Is The Door Opening Just A Little For Scalise To Become House Speaker?

A couple of things are going on which, in combination, might just result in Steve Scalise getting the gavel to become Speaker of the House after the 2023 elections. We’re not making any predictions, but we will do a little speculation here.

First, there are increasing signs that next year’s mid-term elections will result in the Democrats losing their current House majority. Seven House seats will be moving from blue states to red states based on the Census results, though it isn’t assured that will result in a +7 for Republicans. A couple of those states losing population, specifically New York and California, will almost assuredly be carving up a Republican district in order to preserve Democrat seats, though that’s careful work – put too many Republican voters in a Democrat district and you end up with a swing district you might lose.

Particularly in a wave election like 2022 might become.

The Democrats couldn’t get anybody into the runoff in Texas’ 6th District, which came open due to Ron Wright’s untimely death. The district, which picks up a sliver of the Dallas-Ft. Worth metroplex and then trails off to the south and southeast, went to President Trump in the 2020 election by only three percent. But Republican candidates won 61 percent of the vote in the jungle-primary special election Saturday, with Wright’s widow Susan and a Republican state representative named Jake Ellzey taking the top two spots.

Then there are the Democrat House members who are retiring or running for something else. From The American Spectator’s Dan Flynn, in his email newsletter yesterday…

That Doesn’t Play in Peoria

Congresswoman Cheri Bustos, a five-term representative from northwestern Illinois, announced her retirement from the House after her term expires at the end of this session. She won by a 52-48 split in 2020. Trump won the district in both presidential runs. Bustos, in retiring, chooses to end her time in Congress on her own terms. Multitrillion-dollar spending bills, massive tax increases, and a push for DC statehood, her announcement suggests, does not play in Peoria.

Maybe Issue an Eviction Notice Instead?

Rep. Ron Kind, who occupies a district due north of Bustos’s, faces similar headwinds albeit in a very different storm. As noted in this space last week, Fox News caught him profiting from renting space to a massage parlor that advertises on various “adult services” websites. He now plays dumb. Beyond this, he goes on the offensive. He calls the Fox News report “a baseless smear rooted in racism and insinuations.” He further blames his Republican opponent, saying: “Because of Derrick Van Orden and his allies pushing lies, local police are increasing patrols to ensure the safety of this Asian-owned small business. In light of what has happened across the country and especially in Atlanta last month, it is irresponsible, dangerous and despicable of Derrick Van Orden to slander this local business owner and put law enforcement in harm’s way.” The scandal bequeaths the 13-term Democrat a new nickname borrowed from one of the websites that features his tenant: Rub-Maps Ron. He won by less than three percent in 2020 in a district in which Donald Trump comfortably claimed victory in both runs. One imagines 2022 as quite unkind to Ron Kind.

PROVIDED DATA ::
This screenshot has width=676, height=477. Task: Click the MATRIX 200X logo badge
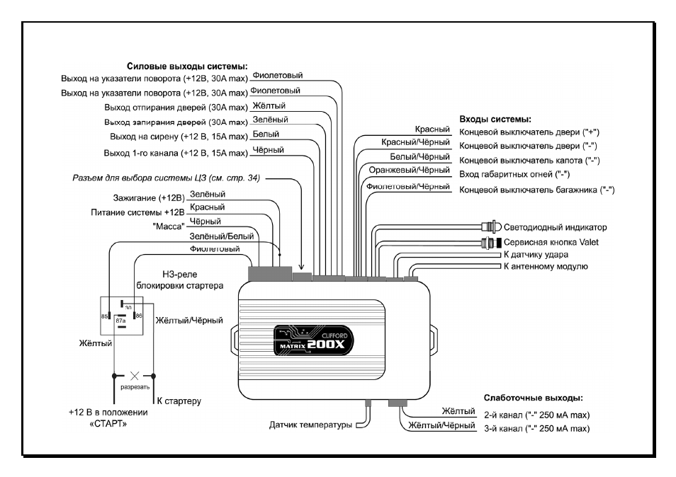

YOUR TASK :: Extract the stretch of the article on Steve Scalise and the House speakership from "Then there are" through "play in Peoria.", copying it word for word.

RESPONSE ::
Then there are the Democrat House members who are retiring or running for something else. From The American Spectator’s Dan Flynn, in his email newsletter yesterday…

That Doesn’t Play in Peoria

Congresswoman Cheri Bustos, a five-term representative from northwestern Illinois, announced her retirement from the House after her term expires at the end of this session. She won by a 52-48 split in 2020. Trump won the district in both presidential runs. Bustos, in retiring, chooses to end her time in Congress on her own terms. Multitrillion-dollar spending bills, massive tax increases, and a push for DC statehood, her announcement suggests, does not play in Peoria.